江釗俊臉一側,鷹一般的眸子微微一眯,看着莊亦辰勾着的脣,不禁眉頭緩緩蹙起。
莊亦辰讓“公主”離開包間,他知道江釗這人講話向來保守,不會留人話柄,表明態度的諾言不會隨意去許,只需要起個頭,看他有沒有興趣。“雲世誠的案子之所以誰都不敢不碰,你也知道原因,他不過是個替罪羊而已……”
江釗點頭,“嗯,官場是一個磁場,跟你們生意場是一個道理,相生相剋,自有它的平衡,替罪羊這種事情,從來只有第一個起頭,沒有最後一個收尾。雲世誠裹在這裡面,多多少少都有他自身的原因,他站錯了隊伍,這個磁場要重新洗牌,他首當其衝的被捲進去,也是情理之中。”
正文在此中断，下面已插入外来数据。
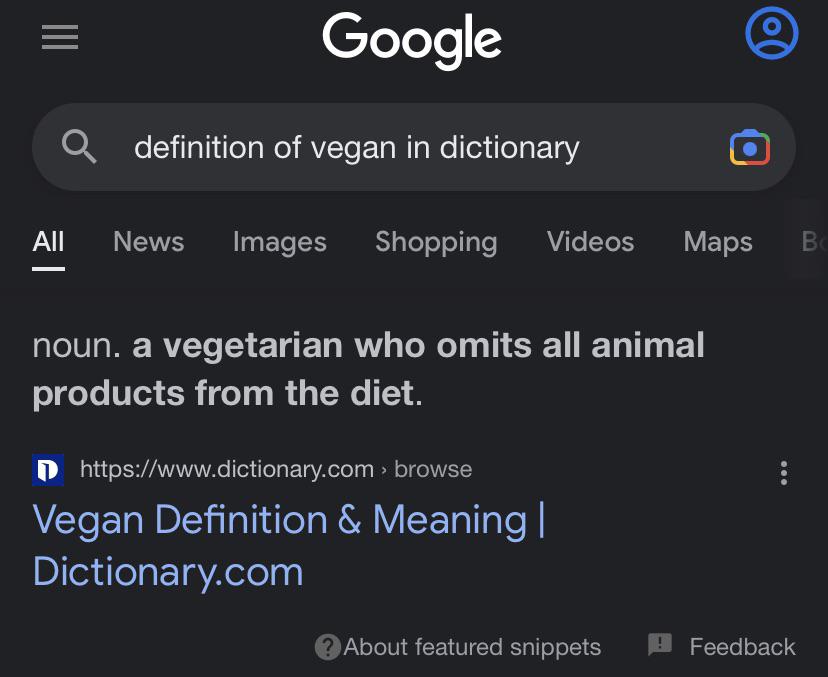The width and height of the screenshot is (828, 677).
Task: Switch to the Videos tab
Action: 590,242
“嗯,有道理。”莊亦辰彎腰,伸手將大理石矮几上的一個精美龍圖騰的鋼質香菸盒拿在手裡,指力一壓,盒蓋打開。裡面只有一支香菸,便又蓋上盒蓋,扔在桌上,坐直端着水晶杯,卻滴酒不沾,“雲世誠的事情沒人敢動,不過是不知道幕後的大老闆是誰,難道釗哥也不知道?”
莊亦辰的語氣一直都是不緊不慢的,不管是他或江釗,他們都習慣了這樣的說話方式,能夠表達自己的意思,穩住自己的氣場,不讓旁人偷覬到自己內心的真實想法,留有餘地,又可試探他人。
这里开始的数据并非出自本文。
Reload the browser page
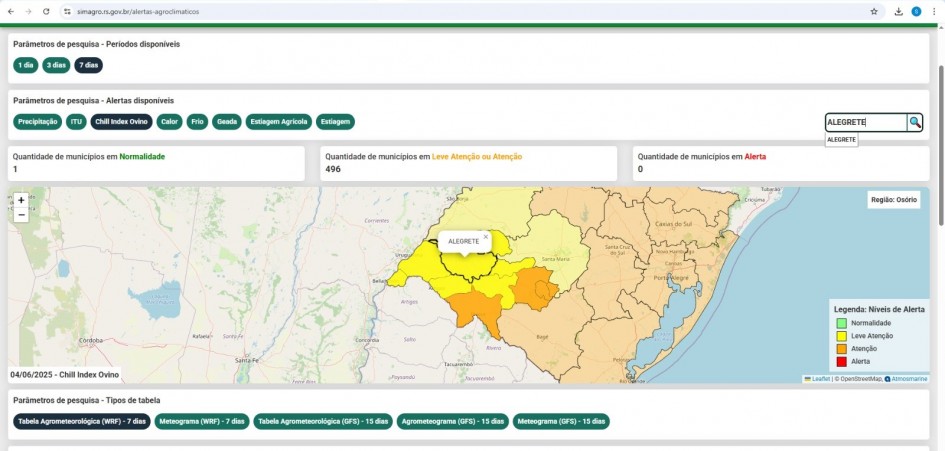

江釗開始出電梯時那一恍忽間的焦躁情緒無影無蹤,此時有的只有成穩內斂的淡定從容,他身姿一傾,將那支精美的香菸盒打開,將香菸叼在嘴角,順手掏出一支打火機,“叮”的彈開蓋子,“嚓”的一聲,橙亮的焰包着幽藍的芯的火苗便支到了面前。
火焰是“咯叮”一聲蓋響後,熄滅。
嘴裡出的煙霧,伴着一聲輕嘆,“亦辰,我們兄弟做了十五年了吧?從我跟媽媽轉學到海城來開始。”
莊亦辰臉上浮起一絲暖意,嘴角輕輕勾着,“嗯。”
“有些東西,你應該放下,急功近利有時候可能全滿盤皆輸,得不償失。”
“釗哥,你果真知道幕後大老闆?是省委的人?”
“如果我說是更上面的老闆呢?”
莊亦辰搖頭,狠咬一下牙根,“不可能,莊敬仁不可能有那麼大的勢力。”
江釗再吸了一口煙,菸頭那一點火光看起來竟比屋子裡的燈光還要亮,眉頭擰了一下,將煙摁在厚重的水晶菸灰缸裡,“莊敬仁怎麼說也是你爸,你現在在隱形富豪榜也都排在前面,他們根本不知道你真正的實力,還不夠嗎?”
“沒有看到莊家人全死光,永遠都不會夠。”莊亦辰淡淡道,像在說一件與已無關的事。
“亦辰,你也姓莊!”
“我的莊是跟母親姓的!”
話題進行到一個每次都會遇到的瓶頸,莊亦辰將手中酒仰頭喝下,一滴不剩,杯子隨手一丟,穩穩的落在桌面上,只是搖晃幾下,然後落平。
莊亦辰隨意卻又重重的靠近沙發裡,聲音下沉,徐徐道,“如果我說,我要插手雲世誠這件案子,釗哥以爲如何?”